I got the flu vaccination because my doctors highly recommended it. They said that the flu could damage baby's nervous system and the baby could be protected from the flu for 6 months after birth (If they got the correct strain in the vaccine, anyway). I think I got my vaccination around 16 weeks. It might be different depending on how far along you are. I will be pregnant for the entire flu season, so perhaps it is a more significant risk for somebody like me as opposed to somebody due in August or September? :shrug:

Obviously there will be some adamantly opposed and in favor of any vaccine. I personally never get the flu shot, but figured the benefits for my baby far outweighed the risks. I never got sick from the vaccination and haven't been sick at all this winter, so it has worked out well for me. The baby is also doing very well-no signs of any development problems. If you are still debating by the time my baby is born, I will let you know if she is born with four eyeballs and a third nipple. :haha:


----------



## twobecome3

i never get them and wasnt planning on it now but i asked my MW anyways. she said if you dont normally get them, now is not the time to start. she also said that the one thats out this year hasnt been tested on pregos. what you hear prob just depends on who you ask tho?? MWs tend to oppose just about everything lol, but i bet a doctor would recommend it.


----------



## mamaxo

I would recommend getting it. But not if you have never got it before being pregnant. Every one has different side effects from shots and you definitely don't want to learn about new ones during your pregnancy. Doctor was pushing it on me until I told them I never had it before. They stopped lol


----------



## NaturalMomma

twobecome3 said:


> i never get them and wasnt planning on it now but i asked my MW anyways. she said if you dont normally get them, now is not the time to start. she also said that the one thats out this year hasnt been tested on pregos. what you hear prob just depends on who you ask tho?? MWs tend to oppose just about everything lol, but i bet a doctor would recommend it.

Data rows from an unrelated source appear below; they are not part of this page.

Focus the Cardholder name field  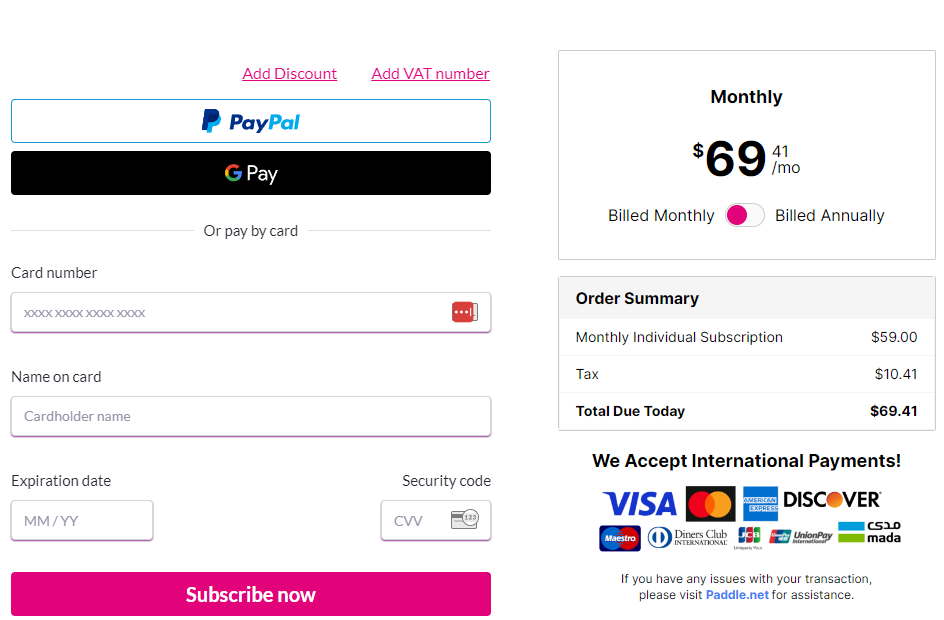click(251, 416)
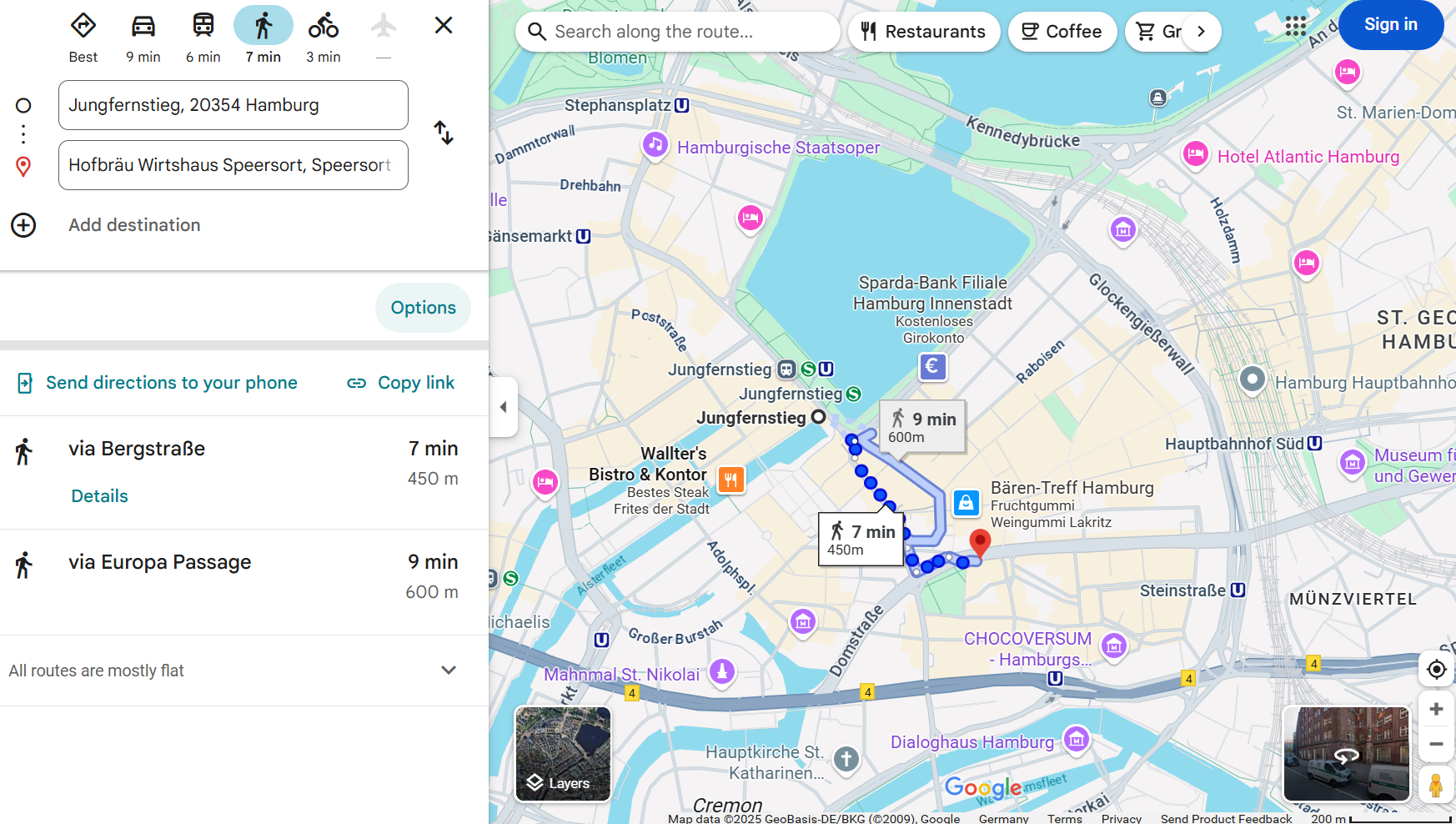Open the Google apps grid
This screenshot has height=824, width=1456.
click(x=1295, y=26)

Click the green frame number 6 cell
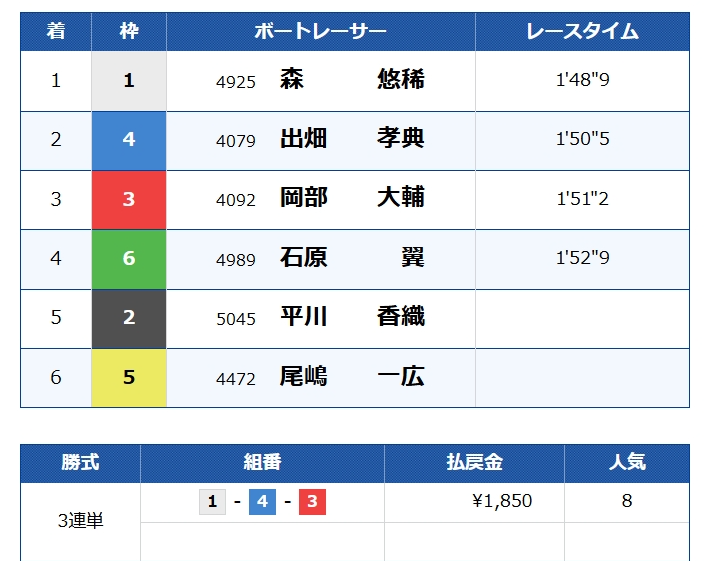[129, 259]
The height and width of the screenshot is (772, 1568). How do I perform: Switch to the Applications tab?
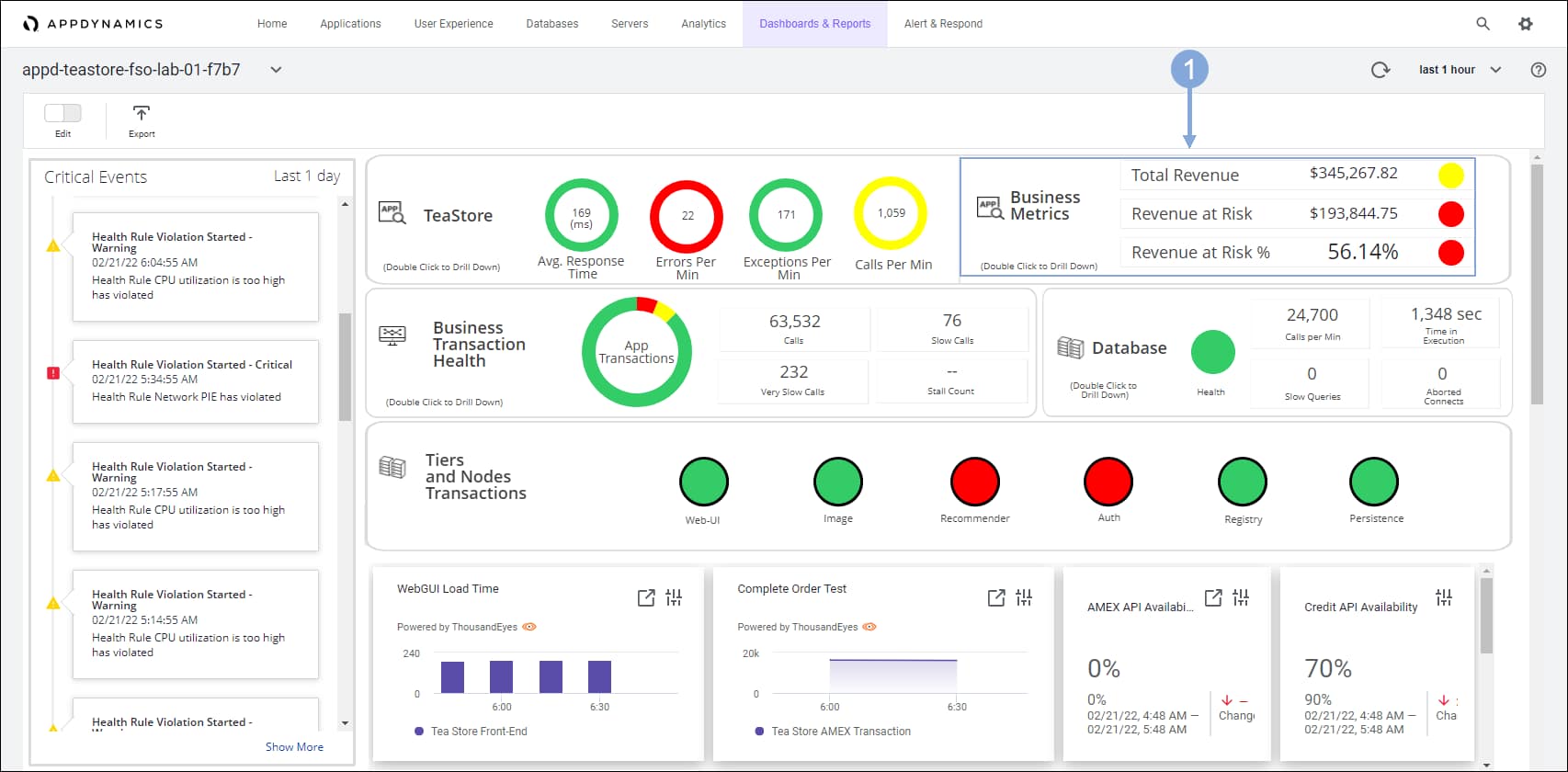(350, 24)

There are plenty of MWs who recommend it, and plenty of Doctors who don't :) It just really depends. The flu vaccine is not tested on pregnant women for safety, and there is research that shows it can be dangerous for pregnant women and babies to recieve the flu vaccine, and also it can be dangerous to get the flu. It really comes down to what you think is more dangerous, which can be a very hard decision.


----------



## LilMamaCG

I'm gonna go get it tomorrow. I went to the ER Dec 21st with the worst chills I could ever imagine..AND horrible night sweats..I had the flu and they told me it was so bad so fast because I'm pregnant. I was so shocked because I didnt know I was pregnant. I'm not taking any chances on catching the flu again, especially since this is the worst flu season in a while. I know too many people coming down with it.


----------